Wednesday, 9 January 2019: 9:00 AM
North 131C (Phoenix Convention Center - West and North Buildings)
Research for data assimilation (3/4DVAR, EnKF and Hybrid methods) is reaching a considerable state of maturity within the meteorological data assimilation (DA) community in the context of large-scale and synoptic-scale flows. However, it is often difficult to simply extend these techniques to nonhydrostatic flows at convective-scale. In recent years, a realtime, weather adaptive hybrid ensemble variational analysis and forecast system with the WRF-ARW as forecast model has been developed for the NOAA supported Warn-on-Forecast project (WoF). The goal is to provide ensemble-based physically consistent gridded analysis and forecast products to forecasters for making timely warning decisions. The analysis domain is determined based on current weather situation of a day.

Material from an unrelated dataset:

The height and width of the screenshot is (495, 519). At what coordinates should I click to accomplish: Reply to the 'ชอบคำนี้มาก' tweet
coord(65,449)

Both the WRF-DART with 36 ensemble members and the 3DEnVar system incorporate available mesoscale forecasts, radar data, satellite retrieved cloud water path, and traditional observations to perform two separate 15-minute data assimilation cycles. The ensemble covariance derived from the 36 ensemble members of the cycled WRF-DART forecasts is used in the 3DEnVAR system. Then 18 ensemble members and one deterministic forecast with 3 hour forecast length are launched every 30 minutes from these high frequency data assimilation cycles. The above system has been tested during the 2017 and 2018 HWT spring experiment period, but only in convection-allowing mode with 3 km horizontal resolution due to computational intensiveness. Recently we have extended the original system to a hybrid 4DEnVar and WRF-DART EnKF system. First, the time dimension is added by using three time levels of the background fields and observations in the variational system, so it is renamed as 4DEnVar. Second, a time-expanded sampling approach (Xu et al. 2008, Mon. Wea. Rev.).is developed in the WRF-DART analysis system. By doing so, the number of required ensemble model predictions, or the ensemble size can be significantly smaller. We expect that the computational cost of the new approach will be much cheaper than the original hybrid system, but maintains the accuracy of the original hybrid analysis thanks to the application of the temporal information in the analysis. The potential merits of this system will be demonstrated by two real data cases and the results will be reported in the conference.